WikiParser.php
SeekQuarry/Yioop -- Open Source Pure PHP Search Engine, Crawler, and Indexer
Copyright (C) 2009 - 2023 Chris Pollett chris@pollett.org
LICENSE:
This program is free software: you can redistribute it and/or modify it under the terms of the GNU General Public License as published by the Free Software Foundation, either version 3 of the License, or (at your option) any later version.
This program is distributed in the hope that it will be useful, but WITHOUT ANY WARRANTY; without even the implied warranty of MERCHANTABILITY or FITNESS FOR A PARTICULAR PURPOSE. See the GNU General Public License for more details.
You should have received a copy of the GNU General Public License along with this program.

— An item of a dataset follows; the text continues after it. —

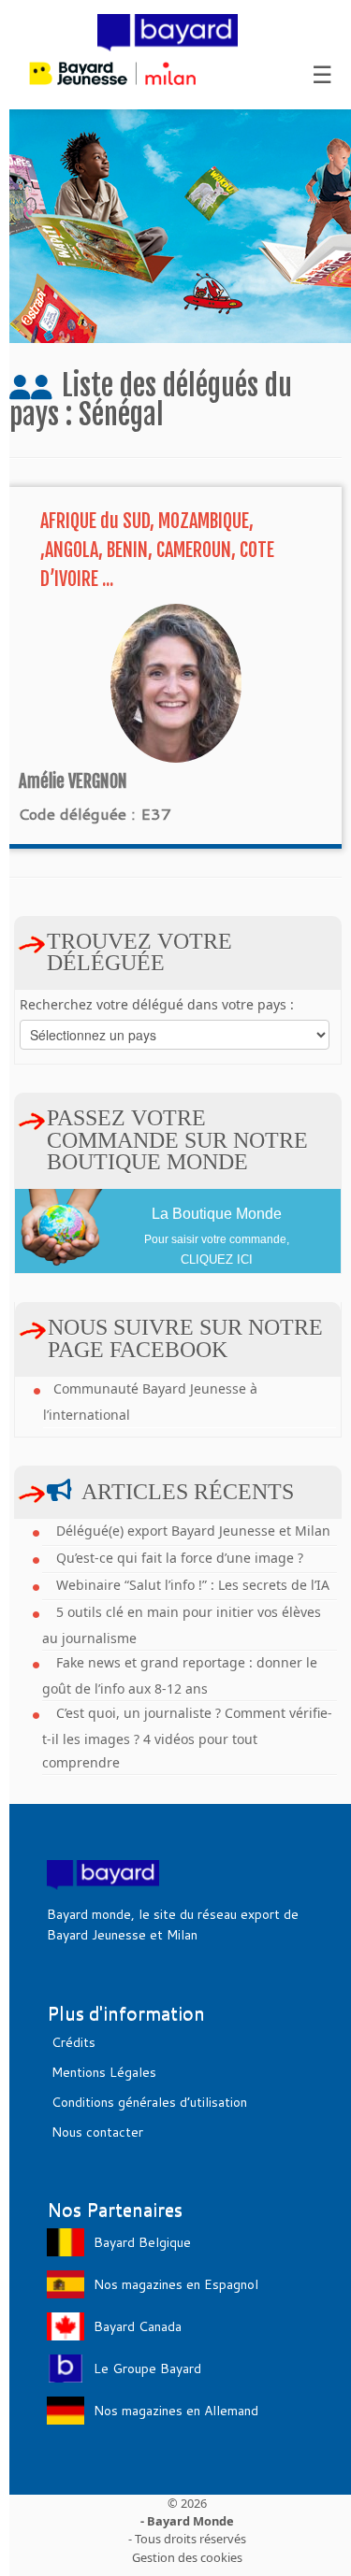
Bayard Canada (138, 2326)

If not, see https://www.gnu.org/licenses/.
END LICENSE
Tags
Interfaces, Classes, Traits and Enums
- WikiParser
- Class with methods to parse mediawiki documents, both within Yioop, and when Yioop indexes mediawiki dumps as from Wikipedia.
Table of Contents
- makeTableCallback() : mixed
- Callback used by a preg_replace_callback in nextPage to make a table
- citeCallback() : string
- Used to convert {{cite }} to a numbered link to a citation
- fixLinksCallback() : string
- Used to changes spaces to underscores in links generated from our earlier matching rules
- base64EncodeCallback() : string
- Callback used to base64 encode the contents of nowiki tags so they won't be manipulated by wiki replacements.
- spaceEncodeCallback() : string
- Callback used to encode the contents of pre tags so they won't accidentally get sub-pre tags because a bunch of leading lines have spaces
- spanEncodeCallback() : string
- Callback used to encode the contents of span tags so they newlines within them don't accidentally get treated as new wiki paragraphs
- base64DecodeCallback() : string
- Callback used to base64 decode the contents of previously base64 encoded (@see base64EncodeCallback) nowiki tags after all mediawiki substitutions have been done
- spaceDecodeCallback() : string
- Cleans up pre tags after other wiki rules applied
Functions
makeTableCallback()
Callback used by a preg_replace_callback in nextPage to make a table
makeTableCallback(array<string|int, mixed> $matches) : mixed
Parameters
- $matches : array<string|int, mixed>
-
of table cells
Return values
mixed —citeCallback()
Used to convert {{cite }} to a numbered link to a citation
citeCallback(array<string|int, mixed> $matches[, int $init = -1 ]) : string
Parameters
- $matches : array<string|int, mixed>
-
from regular expression to check for {{cite }}
- $init : int = -1
-
used to initialize counter for citations
Return values
string —a HTML link to citation in current document
fixLinksCallback()
Used to changes spaces to underscores in links generated from our earlier matching rules
fixLinksCallback(array<string|int, mixed> $matches) : string
Parameters
- $matches : array<string|int, mixed>
-
from regular expression to check for links
Return values
string —result of correcting link
base64EncodeCallback()
Callback used to base64 encode the contents of nowiki tags so they won't be manipulated by wiki replacements.
base64EncodeCallback(array<string|int, mixed> $matches) : string
Parameters
- $matches : array<string|int, mixed>
-
$matches[1] should contain the contents of a nowiki tag
Return values
string —base 64 encoded contents surrounded by an escaped nowiki tag.
spaceEncodeCallback()
Callback used to encode the contents of pre tags so they won't accidentally get sub-pre tags because a bunch of leading lines have spaces
spaceEncodeCallback(array<string|int, mixed> $matches) : string
Parameters
- $matches : array<string|int, mixed>
-
$matches[1] should contain the contents of a pre tag
Return values
string —encoded contents surrounded by an escaped pre tag.
spanEncodeCallback()
Callback used to encode the contents of span tags so they newlines within them don't accidentally get treated as new wiki paragraphs
spanEncodeCallback(array<string|int, mixed> $matches) : string
Parameters
- $matches : array<string|int, mixed>
-
$matches[1] should contain the contents of a span tag
Return values
string —encoded contents surrounded by an escaped pre tag.
base64DecodeCallback()
Callback used to base64 decode the contents of previously base64 encoded (@see base64EncodeCallback) nowiki tags after all mediawiki substitutions have been done
base64DecodeCallback(array<string|int, mixed> $matches) : string
Parameters
- $matches : array<string|int, mixed>
-
$matches[1] should contain the contents of a nowiki tag
Return values
string —base 64 decoded, entity decoded contents.
spaceDecodeCallback()
Cleans up pre tags after other wiki rules applied
spaceDecodeCallback(array<string|int, mixed> $matches) : string
Parameters
- $matches : array<string|int, mixed>
-
$matches[1] should contain the contents of a pre tag
Return values
string —cleaned contents surrounded by a pre-formatted tag.